## WHAT THE TASK ASKS
Copy every line of the material below word for word.

## DATA EXTRACT

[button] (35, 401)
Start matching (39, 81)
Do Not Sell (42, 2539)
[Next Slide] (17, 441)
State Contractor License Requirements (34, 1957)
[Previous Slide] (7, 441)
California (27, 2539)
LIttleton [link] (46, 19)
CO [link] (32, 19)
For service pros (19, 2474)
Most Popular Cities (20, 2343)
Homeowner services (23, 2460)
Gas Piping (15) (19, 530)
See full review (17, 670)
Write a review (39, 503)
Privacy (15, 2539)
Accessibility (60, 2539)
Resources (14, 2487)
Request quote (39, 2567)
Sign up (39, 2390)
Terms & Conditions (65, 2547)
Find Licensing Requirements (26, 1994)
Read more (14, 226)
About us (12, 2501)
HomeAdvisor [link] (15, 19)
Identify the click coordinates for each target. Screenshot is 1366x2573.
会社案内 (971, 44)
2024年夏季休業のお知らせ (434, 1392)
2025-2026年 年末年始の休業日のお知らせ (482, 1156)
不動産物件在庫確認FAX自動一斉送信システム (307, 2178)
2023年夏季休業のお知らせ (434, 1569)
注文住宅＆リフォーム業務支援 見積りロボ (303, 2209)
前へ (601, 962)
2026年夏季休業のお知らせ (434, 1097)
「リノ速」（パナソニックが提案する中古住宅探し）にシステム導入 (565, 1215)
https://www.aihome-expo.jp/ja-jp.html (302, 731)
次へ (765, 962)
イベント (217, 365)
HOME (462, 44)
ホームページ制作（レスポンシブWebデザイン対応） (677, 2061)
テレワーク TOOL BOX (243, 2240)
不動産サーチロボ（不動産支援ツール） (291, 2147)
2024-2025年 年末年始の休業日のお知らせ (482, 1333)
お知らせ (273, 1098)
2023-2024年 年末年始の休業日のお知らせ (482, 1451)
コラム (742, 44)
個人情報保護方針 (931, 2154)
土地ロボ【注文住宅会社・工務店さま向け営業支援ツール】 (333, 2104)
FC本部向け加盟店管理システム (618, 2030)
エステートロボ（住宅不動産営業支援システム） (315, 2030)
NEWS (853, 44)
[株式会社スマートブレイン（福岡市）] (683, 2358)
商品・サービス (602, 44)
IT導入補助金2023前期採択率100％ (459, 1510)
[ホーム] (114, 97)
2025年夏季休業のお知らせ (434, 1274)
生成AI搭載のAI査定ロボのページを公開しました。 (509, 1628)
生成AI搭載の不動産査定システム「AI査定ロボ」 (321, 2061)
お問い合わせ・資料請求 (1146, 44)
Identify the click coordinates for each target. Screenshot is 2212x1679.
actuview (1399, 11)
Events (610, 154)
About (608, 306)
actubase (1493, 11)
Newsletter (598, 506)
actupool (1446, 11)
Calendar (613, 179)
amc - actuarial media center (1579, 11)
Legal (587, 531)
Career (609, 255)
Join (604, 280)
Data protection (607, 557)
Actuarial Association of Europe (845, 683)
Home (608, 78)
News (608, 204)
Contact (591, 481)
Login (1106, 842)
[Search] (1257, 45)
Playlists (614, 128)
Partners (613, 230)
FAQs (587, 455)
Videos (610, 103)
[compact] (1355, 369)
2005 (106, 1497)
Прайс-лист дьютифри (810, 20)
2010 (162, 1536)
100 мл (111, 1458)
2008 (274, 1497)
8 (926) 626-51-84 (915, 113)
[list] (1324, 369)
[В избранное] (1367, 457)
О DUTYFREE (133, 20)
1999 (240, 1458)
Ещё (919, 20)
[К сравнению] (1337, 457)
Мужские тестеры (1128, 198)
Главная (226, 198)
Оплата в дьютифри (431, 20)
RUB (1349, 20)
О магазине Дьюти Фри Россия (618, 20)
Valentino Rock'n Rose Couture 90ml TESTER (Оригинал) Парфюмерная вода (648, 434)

## TASK ANSWER
[button] (35, 401)
Start matching (39, 81)
Do Not Sell (42, 2539)
[Next Slide] (17, 441)
State Contractor License Requirements (34, 1957)
[Previous Slide] (7, 441)
California (27, 2539)
LIttleton [link] (46, 19)
CO [link] (32, 19)
For service pros (19, 2474)
Most Popular Cities (20, 2343)
Homeowner services (23, 2460)
Gas Piping (15) (19, 530)
See full review (17, 670)
Write a review (39, 503)
Privacy (15, 2539)
Accessibility (60, 2539)
Resources (14, 2487)
Request quote (39, 2567)
Sign up (39, 2390)
Terms & Conditions (65, 2547)
Find Licensing Requirements (26, 1994)
Read more (14, 226)
About us (12, 2501)
HomeAdvisor [link] (15, 19)
Identify the click coordinates for each target. Screenshot is 1366x2573.
会社案内 (971, 44)
2024年夏季休業のお知らせ (434, 1392)
2025-2026年 年末年始の休業日のお知らせ (482, 1156)
不動産物件在庫確認FAX自動一斉送信システム (307, 2178)
2023年夏季休業のお知らせ (434, 1569)
注文住宅＆リフォーム業務支援 見積りロボ (303, 2209)
前へ (601, 962)
2026年夏季休業のお知らせ (434, 1097)
「リノ速」（パナソニックが提案する中古住宅探し）にシステム導入 (565, 1215)
https://www.aihome-expo.jp/ja-jp.html (302, 731)
次へ (765, 962)
イベント (217, 365)
HOME (462, 44)
ホームページ制作（レスポンシブWebデザイン対応） (677, 2061)
テレワーク TOOL BOX (243, 2240)
不動産サーチロボ（不動産支援ツール） (291, 2147)
2024-2025年 年末年始の休業日のお知らせ (482, 1333)
お知らせ (273, 1098)
2023-2024年 年末年始の休業日のお知らせ (482, 1451)
コラム (742, 44)
個人情報保護方針 (931, 2154)
土地ロボ【注文住宅会社・工務店さま向け営業支援ツール】 (333, 2104)
FC本部向け加盟店管理システム (618, 2030)
エステートロボ（住宅不動産営業支援システム） (315, 2030)
NEWS (853, 44)
[株式会社スマートブレイン（福岡市）] (683, 2358)
商品・サービス (602, 44)
IT導入補助金2023前期採択率100％ (459, 1510)
[ホーム] (114, 97)
2025年夏季休業のお知らせ (434, 1274)
生成AI搭載のAI査定ロボのページを公開しました。 (509, 1628)
生成AI搭載の不動産査定システム「AI査定ロボ」 (321, 2061)
お問い合わせ・資料請求 (1146, 44)
Identify the click coordinates for each target. Screenshot is 2212x1679.
actuview (1399, 11)
Events (610, 154)
About (608, 306)
actubase (1493, 11)
Newsletter (598, 506)
actupool (1446, 11)
Calendar (613, 179)
amc - actuarial media center (1579, 11)
Legal (587, 531)
Career (609, 255)
Join (604, 280)
Data protection (607, 557)
Actuarial Association of Europe (845, 683)
Home (608, 78)
News (608, 204)
Contact (591, 481)
Login (1106, 842)
[Search] (1257, 45)
Playlists (614, 128)
Partners (613, 230)
FAQs (587, 455)
Videos (610, 103)
[compact] (1355, 369)
2005 (106, 1497)
Прайс-лист дьютифри (810, 20)
2010 (162, 1536)
100 мл (111, 1458)
2008 (274, 1497)
8 (926) 626-51-84 (915, 113)
[list] (1324, 369)
[В избранное] (1367, 457)
О DUTYFREE (133, 20)
1999 (240, 1458)
Ещё (919, 20)
[К сравнению] (1337, 457)
Мужские тестеры (1128, 198)
Главная (226, 198)
Оплата в дьютифри (431, 20)
RUB (1349, 20)
О магазине Дьюти Фри Россия (618, 20)
Valentino Rock'n Rose Couture 90ml TESTER (Оригинал) Парфюмерная вода (648, 434)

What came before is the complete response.